Verbrechen – für manche durchaus lukrativ

„Tiburn“ ist ein kleiner, bösartiger, rotziger und netter Thriller. Sehr unterhaltsam. Die Figuren sind angenehm zwiespältig, ihre Handlungen hübsch durchtrieben. Und das Buch zeigt: Verbrechen lohnt sich durchaus für manche – man muss nur wissen, wie man es für sich nutzt.

Warum ich Banken ausraube? Mann, was für eine Frage. Die Frage ist, warum tut es nicht jeder? Was ist los mit Arschlöchern wie Ihnen, dass man es Leuten wie mir überlässt, Banken auszurauben? Warum machen Typen wie Sie nie dabei mit?
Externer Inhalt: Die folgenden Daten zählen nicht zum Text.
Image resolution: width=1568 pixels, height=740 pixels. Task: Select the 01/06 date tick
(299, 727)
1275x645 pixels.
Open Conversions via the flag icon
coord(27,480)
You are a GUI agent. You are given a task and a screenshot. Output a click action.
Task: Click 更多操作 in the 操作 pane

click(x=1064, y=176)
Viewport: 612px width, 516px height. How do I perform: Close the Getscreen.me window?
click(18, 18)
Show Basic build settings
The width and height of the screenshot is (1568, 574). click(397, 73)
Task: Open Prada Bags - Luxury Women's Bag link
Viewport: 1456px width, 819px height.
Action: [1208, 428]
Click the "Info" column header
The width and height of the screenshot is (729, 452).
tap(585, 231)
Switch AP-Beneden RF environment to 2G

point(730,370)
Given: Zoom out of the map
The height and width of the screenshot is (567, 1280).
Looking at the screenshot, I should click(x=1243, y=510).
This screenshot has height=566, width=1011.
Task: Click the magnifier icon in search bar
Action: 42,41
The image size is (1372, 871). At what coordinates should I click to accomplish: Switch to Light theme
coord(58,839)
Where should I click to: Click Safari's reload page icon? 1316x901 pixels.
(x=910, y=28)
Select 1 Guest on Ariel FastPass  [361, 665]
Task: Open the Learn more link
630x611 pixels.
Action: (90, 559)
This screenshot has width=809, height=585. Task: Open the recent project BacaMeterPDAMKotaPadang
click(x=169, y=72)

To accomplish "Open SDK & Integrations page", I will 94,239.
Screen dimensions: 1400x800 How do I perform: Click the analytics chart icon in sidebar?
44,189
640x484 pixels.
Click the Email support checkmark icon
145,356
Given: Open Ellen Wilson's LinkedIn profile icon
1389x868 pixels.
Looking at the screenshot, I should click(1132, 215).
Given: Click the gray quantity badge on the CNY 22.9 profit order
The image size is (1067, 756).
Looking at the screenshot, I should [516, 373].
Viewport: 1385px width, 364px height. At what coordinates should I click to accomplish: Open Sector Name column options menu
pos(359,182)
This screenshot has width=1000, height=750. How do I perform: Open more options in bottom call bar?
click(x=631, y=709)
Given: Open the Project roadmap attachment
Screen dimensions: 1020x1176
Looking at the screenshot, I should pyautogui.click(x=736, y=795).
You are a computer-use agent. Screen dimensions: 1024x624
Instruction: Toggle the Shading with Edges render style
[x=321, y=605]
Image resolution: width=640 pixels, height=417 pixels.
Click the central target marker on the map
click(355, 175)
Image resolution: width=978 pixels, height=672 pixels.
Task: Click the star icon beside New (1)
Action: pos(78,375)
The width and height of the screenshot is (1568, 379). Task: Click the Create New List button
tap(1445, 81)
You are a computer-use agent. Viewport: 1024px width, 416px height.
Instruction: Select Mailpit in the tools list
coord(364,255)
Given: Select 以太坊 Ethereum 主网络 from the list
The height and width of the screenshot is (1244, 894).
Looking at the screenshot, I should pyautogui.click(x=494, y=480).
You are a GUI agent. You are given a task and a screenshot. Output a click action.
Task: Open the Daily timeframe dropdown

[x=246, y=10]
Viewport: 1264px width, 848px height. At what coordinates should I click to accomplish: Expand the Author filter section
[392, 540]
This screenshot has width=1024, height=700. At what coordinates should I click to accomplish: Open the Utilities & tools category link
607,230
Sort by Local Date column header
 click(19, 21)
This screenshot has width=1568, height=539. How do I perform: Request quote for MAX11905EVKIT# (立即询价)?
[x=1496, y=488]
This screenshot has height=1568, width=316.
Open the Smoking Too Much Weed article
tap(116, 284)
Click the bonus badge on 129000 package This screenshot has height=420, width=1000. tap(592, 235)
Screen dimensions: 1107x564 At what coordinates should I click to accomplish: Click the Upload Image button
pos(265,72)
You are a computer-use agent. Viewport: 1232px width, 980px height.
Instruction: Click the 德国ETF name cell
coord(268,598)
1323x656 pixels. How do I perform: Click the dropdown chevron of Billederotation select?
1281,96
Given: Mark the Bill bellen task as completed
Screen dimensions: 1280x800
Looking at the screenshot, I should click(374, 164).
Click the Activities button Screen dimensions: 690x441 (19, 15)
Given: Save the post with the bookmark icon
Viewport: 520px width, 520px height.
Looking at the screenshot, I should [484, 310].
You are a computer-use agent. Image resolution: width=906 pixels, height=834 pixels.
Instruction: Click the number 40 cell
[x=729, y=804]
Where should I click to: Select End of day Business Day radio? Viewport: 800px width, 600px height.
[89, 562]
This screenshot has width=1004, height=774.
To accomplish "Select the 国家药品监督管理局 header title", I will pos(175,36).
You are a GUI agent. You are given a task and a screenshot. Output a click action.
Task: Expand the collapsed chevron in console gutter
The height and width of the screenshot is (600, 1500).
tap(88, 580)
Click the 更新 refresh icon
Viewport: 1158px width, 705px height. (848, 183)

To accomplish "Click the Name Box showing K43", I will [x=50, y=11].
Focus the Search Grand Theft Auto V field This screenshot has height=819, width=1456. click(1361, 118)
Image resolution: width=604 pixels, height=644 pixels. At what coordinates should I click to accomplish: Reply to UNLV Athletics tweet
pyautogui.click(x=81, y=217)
Ein neues Leben um fast jeden Preis

Alle drei Hauptfiguren – Dixon, White und Lupo – träumen von einer anderen Existenz und sind bereit, dafür moralische Skrupel fallen zu lassen – die einen bewusster, die anderen weniger. Dixon möchte endlich ein Leben in Ruhe führen, er träumt von einer Farm in Kanada. Deshalb macht er bei dem Banküberfall mit, obwohl er seine Raubkollegen für unfähige Idioten hält. Er hat halt seinen eigenen Plan. Professor White strebt nach einem Lehrstuhl, am besten an einer so renommierten Uni wie Harvard. Von seriöser Wissenschaft hält er aber im Prinzip wenig und unterrichten mag er nun gar nicht. Er schreibt lieber reißerische Artikel („Hitler hatte recht“), um die Aufmerksamkeit der Scientific Community zu erregen und ein Interview auf CNN abzustauben. Denise Lupo wäre gern Profilerin, aber ihre Bewerbungen werden immer wieder abgeschmettert – weil sie keinen Penis hat, wie sie vermutet. Sie fühlt sich ins Karriereaus abgeschoben. Deshalb ist sie die meiste Zeit maulig, stichelig und nicht besonders engagiert.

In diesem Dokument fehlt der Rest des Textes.